**Задание:** Перепишите данные от начала до строки с "tap(181, 232)" включительно, заменив "Free Margin" на "Used Margin". Всё остальное оставьте без изменений.
+ + + + +
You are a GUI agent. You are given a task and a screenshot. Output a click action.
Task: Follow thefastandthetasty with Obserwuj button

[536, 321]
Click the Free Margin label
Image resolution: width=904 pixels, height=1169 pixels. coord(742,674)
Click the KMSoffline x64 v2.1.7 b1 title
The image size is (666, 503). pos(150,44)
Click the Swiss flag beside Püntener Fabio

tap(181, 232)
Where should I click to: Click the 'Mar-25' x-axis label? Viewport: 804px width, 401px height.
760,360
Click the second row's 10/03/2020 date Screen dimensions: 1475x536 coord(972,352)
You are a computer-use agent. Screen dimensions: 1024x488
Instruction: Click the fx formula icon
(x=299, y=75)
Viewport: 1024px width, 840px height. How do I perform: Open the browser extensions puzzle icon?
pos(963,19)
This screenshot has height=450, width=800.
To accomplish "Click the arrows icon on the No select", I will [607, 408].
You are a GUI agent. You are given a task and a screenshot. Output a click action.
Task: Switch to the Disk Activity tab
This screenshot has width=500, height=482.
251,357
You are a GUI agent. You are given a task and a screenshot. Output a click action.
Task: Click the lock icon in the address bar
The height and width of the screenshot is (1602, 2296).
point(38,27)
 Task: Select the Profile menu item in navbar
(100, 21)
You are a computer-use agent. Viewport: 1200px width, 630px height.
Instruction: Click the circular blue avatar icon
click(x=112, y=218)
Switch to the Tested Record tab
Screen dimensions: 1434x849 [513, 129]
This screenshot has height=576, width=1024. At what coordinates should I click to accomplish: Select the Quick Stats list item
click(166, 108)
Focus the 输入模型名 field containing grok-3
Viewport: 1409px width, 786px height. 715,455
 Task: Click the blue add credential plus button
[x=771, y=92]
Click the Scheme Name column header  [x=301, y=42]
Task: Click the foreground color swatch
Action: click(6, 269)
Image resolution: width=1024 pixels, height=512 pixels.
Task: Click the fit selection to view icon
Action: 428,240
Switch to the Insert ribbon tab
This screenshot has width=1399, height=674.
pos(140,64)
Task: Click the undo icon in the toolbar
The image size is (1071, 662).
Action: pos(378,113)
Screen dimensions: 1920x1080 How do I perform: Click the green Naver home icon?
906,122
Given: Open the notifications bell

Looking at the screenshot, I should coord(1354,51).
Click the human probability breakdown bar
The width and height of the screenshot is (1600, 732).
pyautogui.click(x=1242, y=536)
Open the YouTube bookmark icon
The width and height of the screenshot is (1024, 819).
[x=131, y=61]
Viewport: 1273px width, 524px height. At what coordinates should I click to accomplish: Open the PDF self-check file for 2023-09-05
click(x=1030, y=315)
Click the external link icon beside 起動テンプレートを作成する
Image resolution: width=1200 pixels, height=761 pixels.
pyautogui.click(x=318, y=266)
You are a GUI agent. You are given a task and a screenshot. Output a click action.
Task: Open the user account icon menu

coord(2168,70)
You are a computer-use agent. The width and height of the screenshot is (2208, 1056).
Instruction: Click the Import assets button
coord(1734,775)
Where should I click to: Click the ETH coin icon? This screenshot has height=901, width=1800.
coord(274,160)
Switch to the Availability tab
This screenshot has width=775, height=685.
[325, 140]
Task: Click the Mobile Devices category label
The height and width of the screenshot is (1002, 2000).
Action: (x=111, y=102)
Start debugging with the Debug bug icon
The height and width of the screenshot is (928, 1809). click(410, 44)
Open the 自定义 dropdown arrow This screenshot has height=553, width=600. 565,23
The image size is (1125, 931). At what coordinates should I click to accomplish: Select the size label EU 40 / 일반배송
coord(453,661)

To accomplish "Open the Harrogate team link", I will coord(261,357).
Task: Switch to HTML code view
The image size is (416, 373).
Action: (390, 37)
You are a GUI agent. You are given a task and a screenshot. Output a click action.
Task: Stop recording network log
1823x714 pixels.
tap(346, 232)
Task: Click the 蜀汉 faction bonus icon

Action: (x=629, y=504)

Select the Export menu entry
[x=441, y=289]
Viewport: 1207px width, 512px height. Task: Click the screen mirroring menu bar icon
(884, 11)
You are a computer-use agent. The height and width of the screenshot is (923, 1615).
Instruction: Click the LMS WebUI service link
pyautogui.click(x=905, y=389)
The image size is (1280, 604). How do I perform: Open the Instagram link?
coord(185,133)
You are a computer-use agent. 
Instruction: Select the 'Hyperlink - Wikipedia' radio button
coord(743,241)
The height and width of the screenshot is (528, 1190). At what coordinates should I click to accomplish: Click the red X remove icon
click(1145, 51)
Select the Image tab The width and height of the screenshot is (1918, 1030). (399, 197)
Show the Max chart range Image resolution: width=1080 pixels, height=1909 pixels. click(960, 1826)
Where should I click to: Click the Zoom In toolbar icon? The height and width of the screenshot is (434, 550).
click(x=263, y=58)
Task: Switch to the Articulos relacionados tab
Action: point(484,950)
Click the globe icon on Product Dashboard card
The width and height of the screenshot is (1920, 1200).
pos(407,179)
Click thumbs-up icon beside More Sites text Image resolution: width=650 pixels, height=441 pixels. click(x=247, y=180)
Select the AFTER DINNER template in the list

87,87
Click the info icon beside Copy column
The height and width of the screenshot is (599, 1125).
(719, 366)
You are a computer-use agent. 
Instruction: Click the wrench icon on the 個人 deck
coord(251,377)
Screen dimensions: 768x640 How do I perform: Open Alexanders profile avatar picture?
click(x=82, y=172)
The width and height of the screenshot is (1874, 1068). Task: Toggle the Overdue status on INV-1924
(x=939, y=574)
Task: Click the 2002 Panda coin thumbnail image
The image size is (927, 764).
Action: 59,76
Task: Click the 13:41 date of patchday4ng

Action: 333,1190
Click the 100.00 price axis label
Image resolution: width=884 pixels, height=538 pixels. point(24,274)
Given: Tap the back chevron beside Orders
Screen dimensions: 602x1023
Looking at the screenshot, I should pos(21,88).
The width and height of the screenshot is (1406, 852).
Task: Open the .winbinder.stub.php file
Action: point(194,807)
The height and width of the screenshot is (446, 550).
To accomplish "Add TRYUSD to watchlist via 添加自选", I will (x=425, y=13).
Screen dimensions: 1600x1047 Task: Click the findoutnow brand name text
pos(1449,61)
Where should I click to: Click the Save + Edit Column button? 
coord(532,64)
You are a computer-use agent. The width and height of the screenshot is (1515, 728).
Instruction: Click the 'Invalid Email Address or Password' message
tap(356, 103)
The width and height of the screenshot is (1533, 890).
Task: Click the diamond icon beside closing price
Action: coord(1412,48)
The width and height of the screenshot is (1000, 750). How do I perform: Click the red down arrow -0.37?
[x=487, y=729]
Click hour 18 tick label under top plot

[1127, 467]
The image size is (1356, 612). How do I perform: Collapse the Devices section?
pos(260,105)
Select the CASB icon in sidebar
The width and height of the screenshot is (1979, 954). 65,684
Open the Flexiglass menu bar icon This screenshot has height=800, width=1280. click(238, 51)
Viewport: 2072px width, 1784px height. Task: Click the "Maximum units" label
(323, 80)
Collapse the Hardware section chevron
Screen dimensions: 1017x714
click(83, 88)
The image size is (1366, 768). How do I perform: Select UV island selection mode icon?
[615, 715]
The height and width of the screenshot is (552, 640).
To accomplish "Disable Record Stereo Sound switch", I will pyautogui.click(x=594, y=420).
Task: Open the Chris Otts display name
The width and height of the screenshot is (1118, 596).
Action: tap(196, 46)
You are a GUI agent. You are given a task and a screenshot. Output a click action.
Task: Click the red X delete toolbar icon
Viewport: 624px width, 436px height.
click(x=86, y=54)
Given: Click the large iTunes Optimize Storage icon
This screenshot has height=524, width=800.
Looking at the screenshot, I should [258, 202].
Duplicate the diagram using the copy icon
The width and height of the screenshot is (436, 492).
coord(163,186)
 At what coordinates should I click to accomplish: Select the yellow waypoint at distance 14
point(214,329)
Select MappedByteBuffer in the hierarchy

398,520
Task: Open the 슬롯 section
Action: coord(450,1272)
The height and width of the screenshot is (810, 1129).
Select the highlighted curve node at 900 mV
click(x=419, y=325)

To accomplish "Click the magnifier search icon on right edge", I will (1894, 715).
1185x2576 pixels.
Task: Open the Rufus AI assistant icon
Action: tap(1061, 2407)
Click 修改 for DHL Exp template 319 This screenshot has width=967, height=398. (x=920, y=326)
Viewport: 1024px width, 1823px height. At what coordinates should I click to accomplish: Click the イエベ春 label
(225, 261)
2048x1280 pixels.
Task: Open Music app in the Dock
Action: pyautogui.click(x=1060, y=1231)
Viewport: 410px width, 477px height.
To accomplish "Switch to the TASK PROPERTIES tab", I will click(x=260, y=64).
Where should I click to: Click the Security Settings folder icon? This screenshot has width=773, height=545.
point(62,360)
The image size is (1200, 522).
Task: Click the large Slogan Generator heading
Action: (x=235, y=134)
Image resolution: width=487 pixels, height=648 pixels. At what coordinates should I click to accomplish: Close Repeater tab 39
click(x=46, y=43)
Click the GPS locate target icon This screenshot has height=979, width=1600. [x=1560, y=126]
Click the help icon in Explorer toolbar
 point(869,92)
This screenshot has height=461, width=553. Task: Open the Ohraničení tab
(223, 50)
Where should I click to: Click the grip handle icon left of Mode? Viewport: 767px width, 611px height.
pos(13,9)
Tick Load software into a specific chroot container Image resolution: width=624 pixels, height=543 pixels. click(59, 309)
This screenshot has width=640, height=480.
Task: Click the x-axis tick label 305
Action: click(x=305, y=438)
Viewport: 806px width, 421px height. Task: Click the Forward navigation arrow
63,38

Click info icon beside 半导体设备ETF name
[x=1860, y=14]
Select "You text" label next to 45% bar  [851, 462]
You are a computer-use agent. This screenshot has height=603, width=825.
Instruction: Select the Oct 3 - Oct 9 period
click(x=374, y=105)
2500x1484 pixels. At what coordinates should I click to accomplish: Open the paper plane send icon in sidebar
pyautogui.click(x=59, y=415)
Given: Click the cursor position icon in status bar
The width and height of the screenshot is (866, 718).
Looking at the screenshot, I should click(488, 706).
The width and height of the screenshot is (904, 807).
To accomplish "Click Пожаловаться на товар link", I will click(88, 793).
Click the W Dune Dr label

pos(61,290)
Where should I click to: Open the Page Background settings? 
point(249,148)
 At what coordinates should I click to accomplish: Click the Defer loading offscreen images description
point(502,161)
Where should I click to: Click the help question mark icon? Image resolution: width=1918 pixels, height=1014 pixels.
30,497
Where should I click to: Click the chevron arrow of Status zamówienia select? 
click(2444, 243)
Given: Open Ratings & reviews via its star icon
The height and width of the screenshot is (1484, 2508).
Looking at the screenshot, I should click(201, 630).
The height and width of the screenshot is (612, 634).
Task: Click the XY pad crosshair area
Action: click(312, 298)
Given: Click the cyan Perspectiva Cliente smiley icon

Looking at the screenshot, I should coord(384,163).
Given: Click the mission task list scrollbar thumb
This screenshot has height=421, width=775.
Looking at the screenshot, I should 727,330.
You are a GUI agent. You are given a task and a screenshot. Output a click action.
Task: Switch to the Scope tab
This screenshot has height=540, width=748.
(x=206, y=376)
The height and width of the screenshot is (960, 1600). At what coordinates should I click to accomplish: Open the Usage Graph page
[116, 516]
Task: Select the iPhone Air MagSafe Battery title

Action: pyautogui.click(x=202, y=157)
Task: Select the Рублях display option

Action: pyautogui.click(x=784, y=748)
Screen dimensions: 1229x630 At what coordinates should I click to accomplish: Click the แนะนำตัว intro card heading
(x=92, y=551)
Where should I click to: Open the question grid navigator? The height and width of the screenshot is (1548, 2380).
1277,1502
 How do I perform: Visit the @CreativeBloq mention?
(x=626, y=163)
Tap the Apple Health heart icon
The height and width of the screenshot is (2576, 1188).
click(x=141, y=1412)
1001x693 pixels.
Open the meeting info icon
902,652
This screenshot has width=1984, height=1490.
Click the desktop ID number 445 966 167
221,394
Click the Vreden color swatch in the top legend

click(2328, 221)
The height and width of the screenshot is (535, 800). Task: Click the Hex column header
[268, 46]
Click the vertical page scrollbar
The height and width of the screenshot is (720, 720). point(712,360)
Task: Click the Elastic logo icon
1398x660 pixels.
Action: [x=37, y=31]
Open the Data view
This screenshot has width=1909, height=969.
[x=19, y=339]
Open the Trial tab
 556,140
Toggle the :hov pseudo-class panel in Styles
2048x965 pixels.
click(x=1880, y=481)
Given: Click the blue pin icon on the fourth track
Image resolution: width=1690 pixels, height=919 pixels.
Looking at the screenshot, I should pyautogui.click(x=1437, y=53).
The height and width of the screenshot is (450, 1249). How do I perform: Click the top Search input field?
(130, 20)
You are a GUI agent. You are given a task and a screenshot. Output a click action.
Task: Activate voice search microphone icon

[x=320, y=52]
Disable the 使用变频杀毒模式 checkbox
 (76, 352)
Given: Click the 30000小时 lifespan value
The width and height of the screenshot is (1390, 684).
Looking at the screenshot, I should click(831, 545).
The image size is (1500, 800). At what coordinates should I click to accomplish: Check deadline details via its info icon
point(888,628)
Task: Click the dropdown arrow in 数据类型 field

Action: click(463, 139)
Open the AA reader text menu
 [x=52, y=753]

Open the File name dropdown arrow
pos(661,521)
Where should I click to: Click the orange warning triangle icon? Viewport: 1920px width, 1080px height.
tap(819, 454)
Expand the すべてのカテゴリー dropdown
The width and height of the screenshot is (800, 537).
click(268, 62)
+ + + + +
**Результат:**
You are a GUI agent. You are given a task and a screenshot. Output a click action.
Task: Follow thefastandthetasty with Obserwuj button

[536, 321]
Click the Used Margin label
Image resolution: width=904 pixels, height=1169 pixels. coord(742,674)
Click the KMSoffline x64 v2.1.7 b1 title
The image size is (666, 503). pos(150,44)
Click the Swiss flag beside Püntener Fabio

tap(181, 232)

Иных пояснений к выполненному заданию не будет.